早世の惜しまれる詩人や歌人がいる。相良(さがら)宏もそのひとりである。〈わが坐(すわ)るベッドを撫(な)づる長き指告げ給(たも)ふ勿(なか)れ過ぎにしことは〉
結核を病み、1955年(昭和30年)に30歳で死去した。「長き指」の人は思慕する女性であったか。「相良宏歌集」(白玉書房)に収められた歌はどれも透明な悲しみをたたえている
結核はかつて死亡率の高い疫病として恐れられ、日本では大正から戦後期にかけて蔓延(まんえん)した。

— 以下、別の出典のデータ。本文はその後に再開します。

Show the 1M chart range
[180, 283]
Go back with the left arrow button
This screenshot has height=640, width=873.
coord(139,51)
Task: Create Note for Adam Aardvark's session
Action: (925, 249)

ストレプトマイシンなどの特効薬の開発で克服への道をたどるのは1950年代以降のことである
天皇陛下はきのう、都内で開かれた結核予防全国大会の式典で「私自身、新薬の恩恵に浴したものの一人です」と、ご自身の病歴を明かされた。宮内庁によれば1953年(昭和28年)12月、20歳の誕生日直前に結核と診断され、投薬治療で4年後にほぼ治癒の判断を得たという
戦時下で発病を知り、戦後の混乱期を病床で過ごした相良に、すがるような一首がある。〈涙して結核患者わが恋ふる平和なる国の平和なる科学〉。平和なる国の…おそらくは陛下がかみしめておられるのもそのことだろう。